**SUPPLIED ENTRIES:**
◇ ◇ ◇ ◇

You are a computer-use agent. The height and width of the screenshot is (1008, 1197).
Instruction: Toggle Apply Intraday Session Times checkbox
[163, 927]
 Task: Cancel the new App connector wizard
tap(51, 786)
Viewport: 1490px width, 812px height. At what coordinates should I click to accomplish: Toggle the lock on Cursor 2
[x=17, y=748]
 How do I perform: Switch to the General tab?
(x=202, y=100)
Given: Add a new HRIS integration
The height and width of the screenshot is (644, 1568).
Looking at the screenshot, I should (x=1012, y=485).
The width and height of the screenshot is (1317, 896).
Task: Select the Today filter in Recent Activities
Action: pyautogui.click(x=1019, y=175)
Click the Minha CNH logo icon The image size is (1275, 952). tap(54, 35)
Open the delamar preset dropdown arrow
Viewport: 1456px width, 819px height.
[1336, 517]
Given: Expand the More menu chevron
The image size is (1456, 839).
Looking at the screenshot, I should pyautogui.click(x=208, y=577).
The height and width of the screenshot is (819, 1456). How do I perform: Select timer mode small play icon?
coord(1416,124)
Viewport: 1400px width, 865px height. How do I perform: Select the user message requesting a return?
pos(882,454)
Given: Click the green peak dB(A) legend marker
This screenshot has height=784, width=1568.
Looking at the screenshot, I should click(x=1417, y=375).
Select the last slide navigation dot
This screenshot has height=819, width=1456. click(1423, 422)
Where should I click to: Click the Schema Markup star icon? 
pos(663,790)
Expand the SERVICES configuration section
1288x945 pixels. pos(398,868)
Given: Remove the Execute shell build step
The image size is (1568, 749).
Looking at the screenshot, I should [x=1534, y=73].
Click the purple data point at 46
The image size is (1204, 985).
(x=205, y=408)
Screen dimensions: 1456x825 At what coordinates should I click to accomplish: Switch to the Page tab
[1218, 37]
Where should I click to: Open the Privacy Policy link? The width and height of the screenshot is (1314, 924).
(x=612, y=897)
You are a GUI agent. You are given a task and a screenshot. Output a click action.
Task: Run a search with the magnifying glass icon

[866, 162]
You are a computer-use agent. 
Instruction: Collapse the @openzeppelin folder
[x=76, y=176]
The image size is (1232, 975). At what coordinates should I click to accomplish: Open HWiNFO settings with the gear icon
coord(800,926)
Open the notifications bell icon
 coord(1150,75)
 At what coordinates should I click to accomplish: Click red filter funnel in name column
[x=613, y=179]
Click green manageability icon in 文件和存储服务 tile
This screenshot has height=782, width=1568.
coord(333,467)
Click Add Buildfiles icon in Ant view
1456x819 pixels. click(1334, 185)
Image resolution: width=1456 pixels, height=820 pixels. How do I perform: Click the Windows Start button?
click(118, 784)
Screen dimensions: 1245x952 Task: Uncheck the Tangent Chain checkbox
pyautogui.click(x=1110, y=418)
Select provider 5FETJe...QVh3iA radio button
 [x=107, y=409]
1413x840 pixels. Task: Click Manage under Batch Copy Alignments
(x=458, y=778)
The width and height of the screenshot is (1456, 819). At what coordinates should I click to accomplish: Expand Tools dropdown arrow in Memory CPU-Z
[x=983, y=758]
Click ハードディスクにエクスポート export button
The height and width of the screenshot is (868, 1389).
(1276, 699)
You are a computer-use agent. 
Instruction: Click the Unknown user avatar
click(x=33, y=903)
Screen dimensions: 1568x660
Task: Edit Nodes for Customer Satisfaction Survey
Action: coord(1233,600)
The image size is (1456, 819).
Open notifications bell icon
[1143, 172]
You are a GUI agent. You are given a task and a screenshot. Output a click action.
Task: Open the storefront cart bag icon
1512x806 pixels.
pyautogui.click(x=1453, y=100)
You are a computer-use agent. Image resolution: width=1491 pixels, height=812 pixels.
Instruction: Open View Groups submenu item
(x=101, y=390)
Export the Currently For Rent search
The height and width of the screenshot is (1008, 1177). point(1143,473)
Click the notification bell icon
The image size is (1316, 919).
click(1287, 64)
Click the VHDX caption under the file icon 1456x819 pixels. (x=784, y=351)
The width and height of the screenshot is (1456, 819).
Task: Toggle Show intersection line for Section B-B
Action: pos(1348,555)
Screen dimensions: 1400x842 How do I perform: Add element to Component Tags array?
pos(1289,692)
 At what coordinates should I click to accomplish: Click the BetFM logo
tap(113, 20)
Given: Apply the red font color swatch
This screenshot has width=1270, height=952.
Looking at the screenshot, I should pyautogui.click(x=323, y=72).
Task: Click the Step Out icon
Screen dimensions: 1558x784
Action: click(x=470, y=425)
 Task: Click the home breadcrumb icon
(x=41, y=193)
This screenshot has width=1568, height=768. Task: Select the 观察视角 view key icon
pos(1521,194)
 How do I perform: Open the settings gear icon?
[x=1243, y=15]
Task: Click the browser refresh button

◇ ◇ ◇ ◇

**TASK DESCRIPTION:** A verbatim copy of the lines from the one with "Task: Open the storefront cart bag icon" to the end of the listing is the whole answer.

**OUTPUT FOR THIS EXERCISE:**
Task: Open the storefront cart bag icon
1512x806 pixels.
pyautogui.click(x=1453, y=100)
You are a computer-use agent. Image resolution: width=1491 pixels, height=812 pixels.
Instruction: Open View Groups submenu item
(x=101, y=390)
Export the Currently For Rent search
The height and width of the screenshot is (1008, 1177). point(1143,473)
Click the notification bell icon
The image size is (1316, 919).
click(1287, 64)
Click the VHDX caption under the file icon 1456x819 pixels. (x=784, y=351)
The width and height of the screenshot is (1456, 819).
Task: Toggle Show intersection line for Section B-B
Action: pos(1348,555)
Screen dimensions: 1400x842 How do I perform: Add element to Component Tags array?
pos(1289,692)
 At what coordinates should I click to accomplish: Click the BetFM logo
tap(113, 20)
Given: Apply the red font color swatch
This screenshot has width=1270, height=952.
Looking at the screenshot, I should pyautogui.click(x=323, y=72).
Task: Click the Step Out icon
Screen dimensions: 1558x784
Action: click(x=470, y=425)
 Task: Click the home breadcrumb icon
(x=41, y=193)
This screenshot has width=1568, height=768. Task: Select the 观察视角 view key icon
pos(1521,194)
 How do I perform: Open the settings gear icon?
[x=1243, y=15]
Task: Click the browser refresh button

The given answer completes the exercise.